The Cannes Film Festival has announced the addition of two international films to its competition lineup: Michel Hazanavicius’ animated feature “The Most Precious of Cargoes” and Iranian filmmaker Mohammad Rasoulof’s “The Seed of the Sacred Fig.”
“The Most Precious of Cargoes” is an auteur-driven film adapted from Jean-Claude Grumberg’s novel of the same name. Set during World War II against the backdrop of the Holocaust, it will be the first animated feature to compete in the festival since Ari Folman’s “Waltz With Bashir” in 2008.
The film follows the intertwined fate of a Jewish family, including newborn twins, who is arrested in Paris and deported to Auschwitz, with that of a poor and childless woodcutter couple living in the depths of a Polish forest. While on a train to the death camp, the young father puts one of his twins in a package and throws him out of the train, into the snow. The lonely woodcutter wife discovers the child she was waiting for so fervently in the package.

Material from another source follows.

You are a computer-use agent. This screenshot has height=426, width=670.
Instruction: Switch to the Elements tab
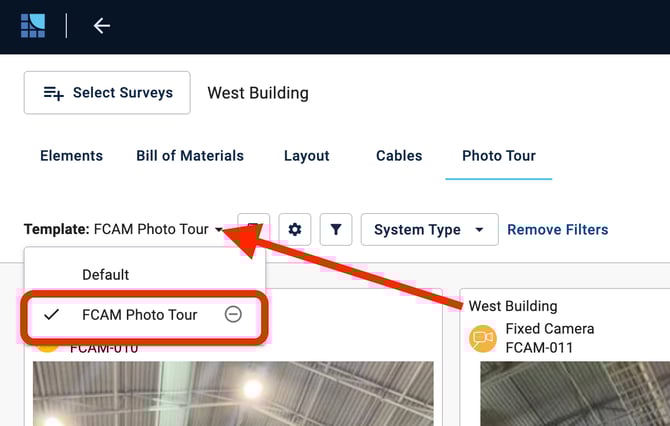(71, 156)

Mohammad Rasoulof’s “The Seed of the Sacred Fig” remains shrouded in secrecy, with its plot details under wraps. Rasoulof has faced government censorship in Iran and was prevented from attending last year’s Cannes jury due to travel restrictions.
These additions join a stellar lineup of iconic filmmakers competing at Cannes, including Francis Ford Coppola with “Megalopolis” starring Adam Driver, George Miller with “Furiosa” starring Anya Taylor-Joy, as well as George Lucas who will receive an honorary Palme d’Or. The 77th edition runs May 15-25.